2008-09: Samuels-Thomas proved to be more than just an enforcer in his second USHL season – scoring 32 goals, including seven on the power play and four game-winners, to go along with 22 assists and was a much-improved +17. While he was still one of the tougher players for Waterloo, he showed some discipline and learned to choose his spots, lowering his time in the box to 59 PIM despite the increased ice time. Samuels-Thomas accepted a scholarship to Bowling Green. Samuels-Thomas was chosen in the seventh round, 203rd overall, of the 2009 NHL Draft by the Atlanta Thrashers.
2009-10: Attended the Thrashers prospect camp before beginning his college career at Bowling Green. While the Falcons were one of the weaker clubs in NCAA hockey, winning just five games and finishing eleventh in the twelve team CCHA, Samuels-Thomas’ play was one of the few positives. In 35 games, he was their leading scorer with 11 goals and 14 assists.
2010-11: Samuels-Thomas was again a star player for the Bowling Green program, leading the Falcons in scoring with 21 points in 36 games. His 9 goals were also tops on the team, which says much about the struggles of the program to stay relevant in the CCHA.
2011-12: Samuels-Thomas was forced to sit out the season as per NCAA rules after transferring from Bowling Green to Quinnipiac.
2012-13: Samuels-Thomas fit in well with ECAC Hockey regular season champion Quinnipiac as a junior in his first season with the Bobcats.
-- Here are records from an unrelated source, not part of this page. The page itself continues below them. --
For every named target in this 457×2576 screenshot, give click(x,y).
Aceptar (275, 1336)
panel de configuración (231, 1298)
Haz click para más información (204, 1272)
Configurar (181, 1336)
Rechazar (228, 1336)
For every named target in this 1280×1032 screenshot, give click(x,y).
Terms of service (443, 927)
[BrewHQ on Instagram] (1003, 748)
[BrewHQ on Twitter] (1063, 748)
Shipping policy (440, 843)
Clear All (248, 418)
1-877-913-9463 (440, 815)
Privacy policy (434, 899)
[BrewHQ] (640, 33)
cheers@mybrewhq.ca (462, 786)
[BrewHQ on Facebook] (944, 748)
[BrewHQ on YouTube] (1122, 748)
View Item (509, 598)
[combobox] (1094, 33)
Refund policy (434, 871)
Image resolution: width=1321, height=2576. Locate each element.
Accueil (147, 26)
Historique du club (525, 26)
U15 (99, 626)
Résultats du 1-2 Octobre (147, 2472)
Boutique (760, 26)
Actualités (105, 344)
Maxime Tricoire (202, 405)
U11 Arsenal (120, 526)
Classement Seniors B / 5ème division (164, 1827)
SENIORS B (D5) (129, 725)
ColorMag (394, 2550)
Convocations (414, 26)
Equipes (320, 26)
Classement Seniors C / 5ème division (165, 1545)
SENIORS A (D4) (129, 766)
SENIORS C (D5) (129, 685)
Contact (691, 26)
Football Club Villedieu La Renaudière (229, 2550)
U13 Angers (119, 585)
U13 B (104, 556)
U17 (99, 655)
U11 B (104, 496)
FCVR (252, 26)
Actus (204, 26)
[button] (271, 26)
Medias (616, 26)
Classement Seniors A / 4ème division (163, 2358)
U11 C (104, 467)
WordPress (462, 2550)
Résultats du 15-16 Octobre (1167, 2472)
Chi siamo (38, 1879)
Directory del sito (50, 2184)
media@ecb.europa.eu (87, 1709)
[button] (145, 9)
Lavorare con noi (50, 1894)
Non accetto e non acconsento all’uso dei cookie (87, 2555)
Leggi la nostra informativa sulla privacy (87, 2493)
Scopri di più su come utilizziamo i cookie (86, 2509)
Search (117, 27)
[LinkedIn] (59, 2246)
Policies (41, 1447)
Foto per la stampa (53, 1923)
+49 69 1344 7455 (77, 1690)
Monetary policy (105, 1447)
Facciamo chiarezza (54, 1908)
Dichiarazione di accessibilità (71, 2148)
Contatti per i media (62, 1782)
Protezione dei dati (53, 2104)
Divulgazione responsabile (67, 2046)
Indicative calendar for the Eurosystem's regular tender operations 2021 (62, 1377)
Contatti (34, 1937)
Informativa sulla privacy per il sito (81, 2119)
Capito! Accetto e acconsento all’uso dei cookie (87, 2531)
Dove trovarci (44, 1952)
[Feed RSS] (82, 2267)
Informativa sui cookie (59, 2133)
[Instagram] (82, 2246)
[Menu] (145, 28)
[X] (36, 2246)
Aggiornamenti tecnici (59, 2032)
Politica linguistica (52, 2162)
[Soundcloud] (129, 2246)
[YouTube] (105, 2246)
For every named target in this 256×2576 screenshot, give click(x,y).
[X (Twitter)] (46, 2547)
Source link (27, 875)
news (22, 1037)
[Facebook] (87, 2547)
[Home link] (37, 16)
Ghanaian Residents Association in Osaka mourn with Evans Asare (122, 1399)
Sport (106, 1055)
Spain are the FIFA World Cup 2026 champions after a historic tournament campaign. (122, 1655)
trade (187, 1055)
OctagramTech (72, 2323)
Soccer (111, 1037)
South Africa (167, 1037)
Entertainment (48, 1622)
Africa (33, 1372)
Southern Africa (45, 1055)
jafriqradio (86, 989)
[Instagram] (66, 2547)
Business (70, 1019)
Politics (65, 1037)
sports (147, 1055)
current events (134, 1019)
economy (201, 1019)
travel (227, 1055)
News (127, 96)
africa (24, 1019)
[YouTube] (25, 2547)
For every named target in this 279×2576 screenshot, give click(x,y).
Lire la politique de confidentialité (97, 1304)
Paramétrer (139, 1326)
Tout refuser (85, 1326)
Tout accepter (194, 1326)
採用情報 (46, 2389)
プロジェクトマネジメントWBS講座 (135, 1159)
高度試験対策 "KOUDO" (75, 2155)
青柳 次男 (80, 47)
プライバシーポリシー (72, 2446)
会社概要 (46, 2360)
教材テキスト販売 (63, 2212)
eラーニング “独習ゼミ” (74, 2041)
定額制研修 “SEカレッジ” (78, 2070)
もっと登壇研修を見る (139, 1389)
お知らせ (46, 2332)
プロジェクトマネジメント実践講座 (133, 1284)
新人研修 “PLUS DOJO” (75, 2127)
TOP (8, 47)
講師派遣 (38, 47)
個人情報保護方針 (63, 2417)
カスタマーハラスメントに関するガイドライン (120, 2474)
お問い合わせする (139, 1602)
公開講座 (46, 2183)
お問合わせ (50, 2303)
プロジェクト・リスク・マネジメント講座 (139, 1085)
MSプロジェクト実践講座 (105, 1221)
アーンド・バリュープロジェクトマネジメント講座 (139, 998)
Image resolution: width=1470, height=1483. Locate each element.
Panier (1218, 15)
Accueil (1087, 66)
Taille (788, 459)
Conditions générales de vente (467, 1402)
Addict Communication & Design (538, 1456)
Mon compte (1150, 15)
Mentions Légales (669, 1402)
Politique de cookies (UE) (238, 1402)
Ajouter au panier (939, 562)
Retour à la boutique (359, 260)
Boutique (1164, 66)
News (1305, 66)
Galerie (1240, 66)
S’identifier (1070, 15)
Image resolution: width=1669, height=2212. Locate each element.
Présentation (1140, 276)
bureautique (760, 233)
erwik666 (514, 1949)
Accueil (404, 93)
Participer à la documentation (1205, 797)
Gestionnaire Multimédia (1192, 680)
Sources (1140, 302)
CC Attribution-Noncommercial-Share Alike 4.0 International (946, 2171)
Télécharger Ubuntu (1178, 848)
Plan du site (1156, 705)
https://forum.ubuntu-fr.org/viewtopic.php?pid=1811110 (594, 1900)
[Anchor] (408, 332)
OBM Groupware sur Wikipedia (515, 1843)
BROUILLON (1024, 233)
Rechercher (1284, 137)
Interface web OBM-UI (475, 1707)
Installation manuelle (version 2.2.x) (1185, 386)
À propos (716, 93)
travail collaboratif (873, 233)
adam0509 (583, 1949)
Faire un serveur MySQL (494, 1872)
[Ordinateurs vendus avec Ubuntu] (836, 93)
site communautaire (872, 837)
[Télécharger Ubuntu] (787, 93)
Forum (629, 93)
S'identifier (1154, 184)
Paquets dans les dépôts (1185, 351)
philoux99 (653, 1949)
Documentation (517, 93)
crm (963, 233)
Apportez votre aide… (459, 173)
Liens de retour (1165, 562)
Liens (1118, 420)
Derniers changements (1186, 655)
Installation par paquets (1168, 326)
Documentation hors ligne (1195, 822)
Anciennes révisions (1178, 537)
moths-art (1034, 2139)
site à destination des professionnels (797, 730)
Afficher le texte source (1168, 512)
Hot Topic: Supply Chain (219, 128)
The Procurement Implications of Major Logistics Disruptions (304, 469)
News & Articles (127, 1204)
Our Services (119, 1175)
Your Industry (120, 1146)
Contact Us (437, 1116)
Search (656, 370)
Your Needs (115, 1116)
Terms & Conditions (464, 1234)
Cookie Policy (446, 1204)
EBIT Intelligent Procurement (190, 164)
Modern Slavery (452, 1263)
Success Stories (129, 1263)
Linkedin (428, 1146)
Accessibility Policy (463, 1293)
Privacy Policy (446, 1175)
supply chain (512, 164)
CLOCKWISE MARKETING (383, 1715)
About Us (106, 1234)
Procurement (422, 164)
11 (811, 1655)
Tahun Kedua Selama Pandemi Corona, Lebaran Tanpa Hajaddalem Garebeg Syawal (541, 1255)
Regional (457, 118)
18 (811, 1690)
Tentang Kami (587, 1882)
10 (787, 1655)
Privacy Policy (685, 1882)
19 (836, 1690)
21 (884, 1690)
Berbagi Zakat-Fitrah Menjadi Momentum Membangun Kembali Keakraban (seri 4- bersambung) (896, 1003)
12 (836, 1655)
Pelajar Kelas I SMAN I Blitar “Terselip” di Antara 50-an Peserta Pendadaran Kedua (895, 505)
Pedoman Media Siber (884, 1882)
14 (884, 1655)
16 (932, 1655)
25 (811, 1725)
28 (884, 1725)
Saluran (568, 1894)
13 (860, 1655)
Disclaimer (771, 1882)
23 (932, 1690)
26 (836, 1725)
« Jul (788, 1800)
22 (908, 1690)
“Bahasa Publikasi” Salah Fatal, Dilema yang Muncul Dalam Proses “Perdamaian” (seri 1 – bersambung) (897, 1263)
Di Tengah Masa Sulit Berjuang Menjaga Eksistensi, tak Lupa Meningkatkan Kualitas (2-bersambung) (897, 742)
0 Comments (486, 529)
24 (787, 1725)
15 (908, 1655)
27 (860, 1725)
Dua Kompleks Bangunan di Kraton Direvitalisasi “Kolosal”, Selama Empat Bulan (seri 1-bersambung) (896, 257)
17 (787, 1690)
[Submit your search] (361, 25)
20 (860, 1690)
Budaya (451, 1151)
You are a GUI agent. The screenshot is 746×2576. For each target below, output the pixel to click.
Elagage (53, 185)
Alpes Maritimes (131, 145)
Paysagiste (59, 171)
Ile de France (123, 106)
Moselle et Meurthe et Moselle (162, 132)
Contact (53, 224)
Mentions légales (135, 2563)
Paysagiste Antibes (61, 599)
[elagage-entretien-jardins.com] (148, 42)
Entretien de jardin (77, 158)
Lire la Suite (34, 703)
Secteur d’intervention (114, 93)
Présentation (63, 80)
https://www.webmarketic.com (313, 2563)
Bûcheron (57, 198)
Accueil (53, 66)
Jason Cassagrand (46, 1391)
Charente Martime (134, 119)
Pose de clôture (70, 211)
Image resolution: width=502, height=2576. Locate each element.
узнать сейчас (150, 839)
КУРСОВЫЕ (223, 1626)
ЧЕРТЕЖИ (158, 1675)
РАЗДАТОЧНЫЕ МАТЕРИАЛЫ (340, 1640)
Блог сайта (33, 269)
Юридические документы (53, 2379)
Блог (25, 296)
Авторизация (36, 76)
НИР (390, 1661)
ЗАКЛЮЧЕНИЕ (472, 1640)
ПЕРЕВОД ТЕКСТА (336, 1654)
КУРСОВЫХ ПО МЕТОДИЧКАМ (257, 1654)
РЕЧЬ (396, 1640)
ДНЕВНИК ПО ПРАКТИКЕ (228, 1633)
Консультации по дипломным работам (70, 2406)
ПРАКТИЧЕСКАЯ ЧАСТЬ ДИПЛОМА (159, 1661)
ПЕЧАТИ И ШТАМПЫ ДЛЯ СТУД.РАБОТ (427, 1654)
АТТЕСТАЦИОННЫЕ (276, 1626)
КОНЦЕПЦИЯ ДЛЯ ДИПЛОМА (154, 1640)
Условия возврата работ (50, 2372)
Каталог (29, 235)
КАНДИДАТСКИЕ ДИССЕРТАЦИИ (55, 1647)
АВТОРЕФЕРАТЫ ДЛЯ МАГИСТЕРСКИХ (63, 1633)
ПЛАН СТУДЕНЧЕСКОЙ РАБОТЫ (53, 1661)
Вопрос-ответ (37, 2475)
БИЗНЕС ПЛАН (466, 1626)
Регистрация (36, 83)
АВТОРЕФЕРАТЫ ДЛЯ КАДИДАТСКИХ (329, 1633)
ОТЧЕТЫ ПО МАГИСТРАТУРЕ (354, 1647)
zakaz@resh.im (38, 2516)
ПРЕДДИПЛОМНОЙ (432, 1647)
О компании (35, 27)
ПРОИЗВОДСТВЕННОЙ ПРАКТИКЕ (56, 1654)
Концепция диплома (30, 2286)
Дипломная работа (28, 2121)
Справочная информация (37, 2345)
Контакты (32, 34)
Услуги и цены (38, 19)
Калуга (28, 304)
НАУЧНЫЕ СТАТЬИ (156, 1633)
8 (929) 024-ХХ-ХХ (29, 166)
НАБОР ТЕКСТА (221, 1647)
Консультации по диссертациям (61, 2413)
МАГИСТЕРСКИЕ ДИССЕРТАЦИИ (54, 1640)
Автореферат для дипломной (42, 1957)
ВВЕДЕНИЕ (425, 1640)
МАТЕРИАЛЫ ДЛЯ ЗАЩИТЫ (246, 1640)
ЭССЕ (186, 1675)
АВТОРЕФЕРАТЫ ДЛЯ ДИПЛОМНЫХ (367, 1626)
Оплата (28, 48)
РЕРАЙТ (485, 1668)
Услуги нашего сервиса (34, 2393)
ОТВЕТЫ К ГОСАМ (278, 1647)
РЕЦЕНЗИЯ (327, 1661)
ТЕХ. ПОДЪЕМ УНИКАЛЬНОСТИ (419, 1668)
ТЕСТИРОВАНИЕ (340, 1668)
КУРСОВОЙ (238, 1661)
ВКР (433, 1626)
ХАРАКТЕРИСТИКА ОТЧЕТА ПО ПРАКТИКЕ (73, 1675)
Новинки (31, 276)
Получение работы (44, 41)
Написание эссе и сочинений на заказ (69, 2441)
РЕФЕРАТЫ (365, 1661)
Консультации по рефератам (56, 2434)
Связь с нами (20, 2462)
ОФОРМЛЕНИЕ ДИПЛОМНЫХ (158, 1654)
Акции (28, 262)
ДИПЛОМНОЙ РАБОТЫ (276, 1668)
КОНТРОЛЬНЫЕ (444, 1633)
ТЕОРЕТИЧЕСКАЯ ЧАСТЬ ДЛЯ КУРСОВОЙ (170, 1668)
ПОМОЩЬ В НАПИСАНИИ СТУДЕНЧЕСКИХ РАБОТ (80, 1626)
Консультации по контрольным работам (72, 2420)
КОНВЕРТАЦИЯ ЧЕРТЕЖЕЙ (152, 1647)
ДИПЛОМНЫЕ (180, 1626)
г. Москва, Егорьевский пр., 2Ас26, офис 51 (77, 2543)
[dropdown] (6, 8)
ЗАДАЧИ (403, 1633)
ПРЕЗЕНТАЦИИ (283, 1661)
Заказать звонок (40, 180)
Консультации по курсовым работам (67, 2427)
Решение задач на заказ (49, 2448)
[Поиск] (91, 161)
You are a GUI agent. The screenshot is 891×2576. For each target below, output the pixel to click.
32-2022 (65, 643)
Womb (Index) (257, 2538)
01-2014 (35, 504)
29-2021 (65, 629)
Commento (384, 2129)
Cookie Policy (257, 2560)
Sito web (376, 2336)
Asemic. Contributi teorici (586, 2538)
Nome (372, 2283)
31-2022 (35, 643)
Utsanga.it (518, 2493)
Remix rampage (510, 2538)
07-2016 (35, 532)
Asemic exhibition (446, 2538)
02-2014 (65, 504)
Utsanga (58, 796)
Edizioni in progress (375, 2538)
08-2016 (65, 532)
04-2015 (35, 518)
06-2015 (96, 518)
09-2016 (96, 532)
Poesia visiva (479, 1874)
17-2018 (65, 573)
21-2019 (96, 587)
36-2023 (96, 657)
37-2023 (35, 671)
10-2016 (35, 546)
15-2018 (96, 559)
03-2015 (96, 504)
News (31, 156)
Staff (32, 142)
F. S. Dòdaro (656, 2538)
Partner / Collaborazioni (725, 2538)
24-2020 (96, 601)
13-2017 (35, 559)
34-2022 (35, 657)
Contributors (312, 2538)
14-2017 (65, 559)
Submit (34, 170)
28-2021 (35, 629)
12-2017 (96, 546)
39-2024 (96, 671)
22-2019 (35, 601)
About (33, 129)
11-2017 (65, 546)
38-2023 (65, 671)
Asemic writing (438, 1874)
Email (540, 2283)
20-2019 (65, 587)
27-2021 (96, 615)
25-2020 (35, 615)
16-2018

Skating on the third line with senior Ben Arnt and sophomore Bryce Van Brabant much of the year, Samuels-Thomas was the third-leading scorer for Quinnipiac with a team-best 17 goals and 12 assists and was +11 with 40 penalty minutes. Seven of his 17 goals were scored on the Bobcats’ power play. After an upset loss to Brown in the ECAC semifinals, Quinnipiac defeated Yale in the league’s third-place game and received an at-large bid to the NCAA tournament. The Bobcats swept the two games in the East Regional to reach the Frozen Four and defeated St. Cloud State in the semifinals before falling to Yale, 4-0, in an all-ECAC Hockey Frozen Four Championship game.
2013-14: Samuels-Thomas skated in 34 games for Quinnipiac in his final season of college hockey. He scored 13 goals with 16 assists and was +15 with 46 penalty minutes. Quinnipiac finished third in ECAC Hockey and earned an at-large bid to the NCAA tournament after losing in double overtime to Colgate in the conference semifinals. Providence topped Quinnipiac, 4-0 in an NCAA East Regional semifinal game. The Buffalo Sabres acquired Samuels-Thomas from Winnipeg in exchange for a conditional 2015 draft pick in July 2014 and signed him to a one-year entry-level contract.
2014-15: Samuels-Thomas skated for Buffalo AHL affiliate Rochester in his first pro season. Skating in a lower line role and battling to stay in the Americans lineup, he provided a physical component and hard play while adapting to pro hockey.
Samuels-Thomas is a power forward with size and skill. His biggest asset is his hands and working with the puck in tight situations. He can protect the puck and works hard down low. Samuel-Thomas relishes the physical side of the game and is not averse to dropping the gloves.
Samuels-Thomas skated for Buffalo AHL affiliate Rochester in 2014-15 in his first pro season. Steadily adjusting from college hockey to the pro game, he played mostly a crash-and-bang role for the Americans. Long-term he will likely show some offensive components to his game as he becomes more acclimated to the pro game. His calling card at the NHL level, should he get there, will likely be his hitting and work along the walls.